Exercise materials:
——

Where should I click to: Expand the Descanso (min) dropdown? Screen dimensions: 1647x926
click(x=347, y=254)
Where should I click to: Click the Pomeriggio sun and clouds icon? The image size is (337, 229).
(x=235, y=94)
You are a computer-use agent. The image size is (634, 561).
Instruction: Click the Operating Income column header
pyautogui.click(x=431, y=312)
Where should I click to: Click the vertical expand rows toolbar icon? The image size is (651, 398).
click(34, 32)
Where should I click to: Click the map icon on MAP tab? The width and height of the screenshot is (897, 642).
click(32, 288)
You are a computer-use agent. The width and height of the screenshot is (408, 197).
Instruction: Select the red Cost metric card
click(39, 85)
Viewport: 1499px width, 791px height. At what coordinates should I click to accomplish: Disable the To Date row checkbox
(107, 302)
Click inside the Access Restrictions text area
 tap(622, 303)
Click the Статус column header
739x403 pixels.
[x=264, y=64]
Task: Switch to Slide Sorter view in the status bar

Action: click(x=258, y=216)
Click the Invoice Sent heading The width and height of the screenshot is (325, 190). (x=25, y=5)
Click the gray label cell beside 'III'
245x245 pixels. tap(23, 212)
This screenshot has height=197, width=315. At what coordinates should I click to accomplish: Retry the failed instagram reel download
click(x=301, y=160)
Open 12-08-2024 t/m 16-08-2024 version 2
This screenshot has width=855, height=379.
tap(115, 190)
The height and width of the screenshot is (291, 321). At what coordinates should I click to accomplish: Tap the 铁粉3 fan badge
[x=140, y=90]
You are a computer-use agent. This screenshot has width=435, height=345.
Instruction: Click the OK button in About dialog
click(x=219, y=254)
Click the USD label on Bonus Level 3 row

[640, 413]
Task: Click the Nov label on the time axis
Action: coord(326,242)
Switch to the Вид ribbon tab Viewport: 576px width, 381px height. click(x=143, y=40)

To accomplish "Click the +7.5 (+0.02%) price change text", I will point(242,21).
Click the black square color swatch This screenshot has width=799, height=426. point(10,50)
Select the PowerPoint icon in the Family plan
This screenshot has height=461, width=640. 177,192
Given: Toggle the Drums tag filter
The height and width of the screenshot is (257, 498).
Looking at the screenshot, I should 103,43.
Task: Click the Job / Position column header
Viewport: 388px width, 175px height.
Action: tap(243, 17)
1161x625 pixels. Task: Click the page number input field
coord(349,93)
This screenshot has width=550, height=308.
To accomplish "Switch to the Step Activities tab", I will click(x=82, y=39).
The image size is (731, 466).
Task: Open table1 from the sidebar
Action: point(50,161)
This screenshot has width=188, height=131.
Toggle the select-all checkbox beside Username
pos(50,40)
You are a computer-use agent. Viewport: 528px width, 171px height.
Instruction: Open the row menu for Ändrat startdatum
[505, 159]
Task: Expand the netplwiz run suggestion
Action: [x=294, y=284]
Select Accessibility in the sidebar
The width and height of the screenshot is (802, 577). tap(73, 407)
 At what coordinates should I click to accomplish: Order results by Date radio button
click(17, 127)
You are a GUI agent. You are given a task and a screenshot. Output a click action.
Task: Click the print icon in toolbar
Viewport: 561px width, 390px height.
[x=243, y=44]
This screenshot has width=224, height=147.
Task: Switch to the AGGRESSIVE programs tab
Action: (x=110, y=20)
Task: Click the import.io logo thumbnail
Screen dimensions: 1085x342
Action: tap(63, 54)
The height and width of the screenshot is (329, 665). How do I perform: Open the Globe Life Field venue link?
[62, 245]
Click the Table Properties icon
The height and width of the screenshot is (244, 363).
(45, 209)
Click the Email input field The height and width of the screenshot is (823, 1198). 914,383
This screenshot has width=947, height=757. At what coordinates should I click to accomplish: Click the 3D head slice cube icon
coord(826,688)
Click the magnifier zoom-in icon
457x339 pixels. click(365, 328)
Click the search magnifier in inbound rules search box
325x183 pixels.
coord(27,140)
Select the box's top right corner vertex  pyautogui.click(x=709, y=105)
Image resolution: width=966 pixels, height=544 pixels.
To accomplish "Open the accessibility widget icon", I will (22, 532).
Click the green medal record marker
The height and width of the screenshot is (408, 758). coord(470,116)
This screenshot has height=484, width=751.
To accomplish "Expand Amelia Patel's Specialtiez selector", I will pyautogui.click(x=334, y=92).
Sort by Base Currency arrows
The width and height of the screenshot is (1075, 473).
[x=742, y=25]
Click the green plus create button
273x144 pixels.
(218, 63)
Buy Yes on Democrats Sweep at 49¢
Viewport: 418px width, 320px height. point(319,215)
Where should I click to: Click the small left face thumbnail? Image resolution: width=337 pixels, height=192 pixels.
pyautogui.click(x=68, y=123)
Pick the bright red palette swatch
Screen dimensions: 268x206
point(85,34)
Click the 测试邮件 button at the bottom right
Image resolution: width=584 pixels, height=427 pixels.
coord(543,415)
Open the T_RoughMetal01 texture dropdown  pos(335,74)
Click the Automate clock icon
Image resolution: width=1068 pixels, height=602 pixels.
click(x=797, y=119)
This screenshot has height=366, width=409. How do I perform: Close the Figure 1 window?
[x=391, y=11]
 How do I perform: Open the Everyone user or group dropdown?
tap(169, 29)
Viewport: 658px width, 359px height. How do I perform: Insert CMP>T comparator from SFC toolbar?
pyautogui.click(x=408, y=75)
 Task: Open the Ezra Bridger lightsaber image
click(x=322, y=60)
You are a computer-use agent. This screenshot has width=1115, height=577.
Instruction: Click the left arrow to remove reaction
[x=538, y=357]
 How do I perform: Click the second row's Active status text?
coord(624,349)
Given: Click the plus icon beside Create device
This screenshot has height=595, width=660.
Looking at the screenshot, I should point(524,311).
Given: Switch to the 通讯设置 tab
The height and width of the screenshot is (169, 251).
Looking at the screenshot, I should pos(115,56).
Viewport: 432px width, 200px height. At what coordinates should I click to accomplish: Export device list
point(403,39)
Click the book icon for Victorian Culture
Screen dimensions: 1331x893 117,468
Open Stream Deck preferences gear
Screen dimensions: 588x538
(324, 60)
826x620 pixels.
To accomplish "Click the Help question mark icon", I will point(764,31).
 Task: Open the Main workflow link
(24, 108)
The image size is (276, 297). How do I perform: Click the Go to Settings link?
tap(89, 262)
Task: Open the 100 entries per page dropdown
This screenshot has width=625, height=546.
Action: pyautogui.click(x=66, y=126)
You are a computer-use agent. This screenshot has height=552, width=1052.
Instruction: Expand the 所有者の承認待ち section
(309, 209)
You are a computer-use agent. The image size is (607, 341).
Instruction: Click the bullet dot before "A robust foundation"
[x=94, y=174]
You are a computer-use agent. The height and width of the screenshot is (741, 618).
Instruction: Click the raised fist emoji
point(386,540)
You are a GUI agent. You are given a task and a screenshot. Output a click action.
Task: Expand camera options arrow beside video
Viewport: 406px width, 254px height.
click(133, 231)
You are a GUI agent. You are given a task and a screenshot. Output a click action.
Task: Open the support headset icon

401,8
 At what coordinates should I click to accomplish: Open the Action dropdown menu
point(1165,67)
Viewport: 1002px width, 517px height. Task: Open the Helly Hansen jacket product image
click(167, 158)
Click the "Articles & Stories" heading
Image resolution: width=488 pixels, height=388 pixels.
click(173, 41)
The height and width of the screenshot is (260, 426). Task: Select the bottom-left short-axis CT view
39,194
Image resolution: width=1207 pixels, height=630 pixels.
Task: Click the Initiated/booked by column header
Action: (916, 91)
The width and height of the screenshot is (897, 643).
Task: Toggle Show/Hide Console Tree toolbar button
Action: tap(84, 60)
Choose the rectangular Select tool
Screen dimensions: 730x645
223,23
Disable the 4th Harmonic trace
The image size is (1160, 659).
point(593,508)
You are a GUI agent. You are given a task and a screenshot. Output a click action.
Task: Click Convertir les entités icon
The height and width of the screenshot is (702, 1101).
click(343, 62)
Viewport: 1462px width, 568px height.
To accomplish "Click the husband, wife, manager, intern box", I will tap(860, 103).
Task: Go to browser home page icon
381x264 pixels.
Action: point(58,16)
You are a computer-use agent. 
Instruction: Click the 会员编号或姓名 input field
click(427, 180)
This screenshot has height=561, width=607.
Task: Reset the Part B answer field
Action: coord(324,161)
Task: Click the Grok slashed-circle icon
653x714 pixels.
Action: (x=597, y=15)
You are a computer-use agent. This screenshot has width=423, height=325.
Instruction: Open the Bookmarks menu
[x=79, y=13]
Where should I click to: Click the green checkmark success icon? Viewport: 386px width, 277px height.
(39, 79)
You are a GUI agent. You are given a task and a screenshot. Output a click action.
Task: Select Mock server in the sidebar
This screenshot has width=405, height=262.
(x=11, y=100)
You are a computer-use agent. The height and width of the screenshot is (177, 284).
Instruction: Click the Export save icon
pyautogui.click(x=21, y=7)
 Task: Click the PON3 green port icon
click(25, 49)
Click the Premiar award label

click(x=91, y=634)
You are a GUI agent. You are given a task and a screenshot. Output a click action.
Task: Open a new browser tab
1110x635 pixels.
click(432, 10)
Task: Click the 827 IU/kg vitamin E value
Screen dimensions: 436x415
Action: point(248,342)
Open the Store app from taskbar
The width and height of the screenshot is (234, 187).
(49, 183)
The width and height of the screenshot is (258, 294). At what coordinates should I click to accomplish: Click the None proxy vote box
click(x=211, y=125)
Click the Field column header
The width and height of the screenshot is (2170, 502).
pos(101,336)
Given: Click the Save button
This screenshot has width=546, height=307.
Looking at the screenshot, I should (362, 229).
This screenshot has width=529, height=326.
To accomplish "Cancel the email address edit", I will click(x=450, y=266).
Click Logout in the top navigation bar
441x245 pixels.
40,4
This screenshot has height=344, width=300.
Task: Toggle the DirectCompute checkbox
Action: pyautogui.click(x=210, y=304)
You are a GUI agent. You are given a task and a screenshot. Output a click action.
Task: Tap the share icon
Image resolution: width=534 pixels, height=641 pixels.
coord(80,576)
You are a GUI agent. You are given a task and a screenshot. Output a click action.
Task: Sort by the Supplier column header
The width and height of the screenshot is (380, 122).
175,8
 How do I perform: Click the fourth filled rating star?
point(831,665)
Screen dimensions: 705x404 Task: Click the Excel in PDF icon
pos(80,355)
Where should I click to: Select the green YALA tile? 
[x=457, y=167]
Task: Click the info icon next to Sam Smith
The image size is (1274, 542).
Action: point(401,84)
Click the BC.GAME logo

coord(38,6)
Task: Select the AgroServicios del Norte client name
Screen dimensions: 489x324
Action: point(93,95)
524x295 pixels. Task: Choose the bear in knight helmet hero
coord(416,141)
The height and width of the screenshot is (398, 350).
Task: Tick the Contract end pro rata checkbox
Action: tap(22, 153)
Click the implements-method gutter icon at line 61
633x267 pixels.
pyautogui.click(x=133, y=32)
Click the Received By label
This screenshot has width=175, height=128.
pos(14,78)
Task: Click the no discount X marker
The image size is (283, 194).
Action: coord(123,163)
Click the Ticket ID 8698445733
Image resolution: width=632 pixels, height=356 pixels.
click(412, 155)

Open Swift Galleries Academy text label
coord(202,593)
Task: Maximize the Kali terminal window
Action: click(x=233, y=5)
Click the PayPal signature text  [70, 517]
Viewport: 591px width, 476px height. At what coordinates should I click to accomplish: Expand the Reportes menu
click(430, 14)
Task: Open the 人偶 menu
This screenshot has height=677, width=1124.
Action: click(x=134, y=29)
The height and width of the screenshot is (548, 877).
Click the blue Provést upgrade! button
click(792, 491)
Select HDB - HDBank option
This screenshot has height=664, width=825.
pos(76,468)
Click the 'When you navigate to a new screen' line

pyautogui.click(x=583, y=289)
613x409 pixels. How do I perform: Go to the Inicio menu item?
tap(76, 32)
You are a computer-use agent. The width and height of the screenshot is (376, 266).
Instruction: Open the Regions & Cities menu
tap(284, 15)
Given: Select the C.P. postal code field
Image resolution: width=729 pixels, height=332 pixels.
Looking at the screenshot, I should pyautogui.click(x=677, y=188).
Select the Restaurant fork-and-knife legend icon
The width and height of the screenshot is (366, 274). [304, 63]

——

Task details: Go through the data and show each line that holds "swatch".

Answer to this problem:
Click the black square color swatch This screenshot has width=799, height=426. point(10,50)
Pick the bright red palette swatch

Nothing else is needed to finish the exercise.